The scheme was run by Alex Saab, a Colombian businessman also sanctioned, who amassed a large number of contracts with Maduro’s socialist government.
According to the U.S. Treasury, Saab used a network of shell companies spanning the globe — in the United Arab Emirates, Turkey, Hong Kong, Panama, Colombia and Mexico — to hide profits from no-bid, overvalued contracts obtained through bribes and kickbacks.
“Saab engaged with Maduro insiders to run a wide-scale corruption network they callously used to exploit Venezuela’s starving population,” said Treasury Secretary Steven Mnuchin. “They use food as a form of social control, to reward political supporters and punish opponents, all the while pocketing hundreds of millions of dollars through a number of fraudulent schemes.”
Some of Saab’s contracts, says the Treasury, were obtained by paying bribes to Yoswal, Yosser and Walter Flores, the children of Maduro’s wife, Cilia Flores, from a previous relationship.
In total, 10 individuals were blocked from doing business in the United States by the actions, including Saab’s partner and fellow Colombian Alvaro Pulido and several of his family members, as well as Maduro’s stepsons.

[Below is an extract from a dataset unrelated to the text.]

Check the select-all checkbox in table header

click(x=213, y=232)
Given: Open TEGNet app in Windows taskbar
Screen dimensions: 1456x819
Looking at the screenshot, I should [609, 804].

As hunger has spread in Venezuela, Maduro has moved to assert greater control over food importation and distribution. In 2016, he began selling monthly boxes of subsidized food staples that have become a tenuous lifeline for millions of citizens suffering from shortages and hyperinflation that reached 130,000% last year.
Critics accuse Maduro — in addition to allowing rampant corruption — of essentially weaponizing food, making the food boxes available primarily to government workers and supporters. The allegations have fueled calls from several Latin American governments, Canada and France for Maduro to be tried at the International Criminal Court for crimes against humanity.
“This goes beyond just corruption,” Assistant Treasury Secretary Marshall Billingslea said in an interview last year with the Associated Press. “This is literally looting the one social safety net program left in Venezuela.”
This story draws on reports by the Associated Press.